Re: DLT pipeline slow streaming (root cause needs ...

Anonymous · ‎03-24-2023

@EDDatabricks EDDatabricks :

Based on the provided information, there could be several factors contributing to the slow streaming speed:

Data volume: The source table has over 63 billion records, and the partition of interest (p15) holds over 3.6 billion records. It's possible that the sheer volume of data being processed is slowing down the streaming.
Processing power: The node type used for the DLT pipelines is Standard_E8ds_v4, which has 8 vCPUs, 64 GiB memory, and 2,400 MB/s disk throughput. It's possible that the processing power is not sufficient to handle the volume of data being streamed.
Network bandwidth: The streaming data needs to be transmitted over the network to the destination tables. If the network bandwidth is limited, it could slow down the streaming speed.
Data filtering: The streaming query is filtering on one partitioned and one un-partitioned column at the same time. Depending on the complexity of the filtering logic, it could slow down the streaming speed.

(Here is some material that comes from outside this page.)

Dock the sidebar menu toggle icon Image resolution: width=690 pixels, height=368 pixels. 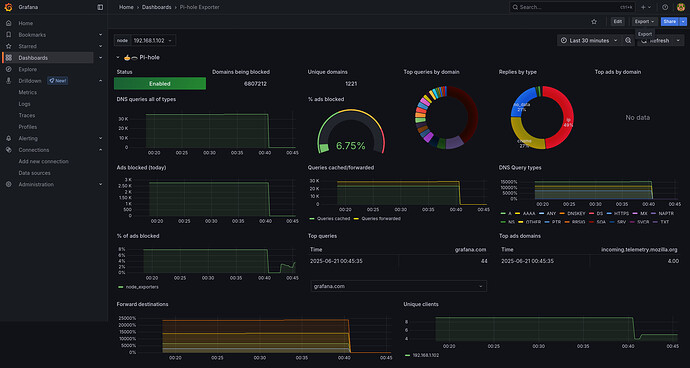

To improve the streaming performance, here are some suggestions:

Increase the processing power of the DLT pipelines by using a more powerful node type, such as the Standard_E16ds_v4 or the Standard_E32ds_v4.
Increase the maxBytesPerTrigger option to allow more data to be processed in each trigger. However, increasing this option too much could cause memory issues, so it's important to monitor the memory usage.
Optimize the data filtering logic to make it more efficient. For example, consider partitioning the data differently or using a different column for filtering.
Check the network bandwidth and consider increasing it if it's limiting the streaming speed.
Consider using delta tables, which can improve the performance of streaming and querying large datasets.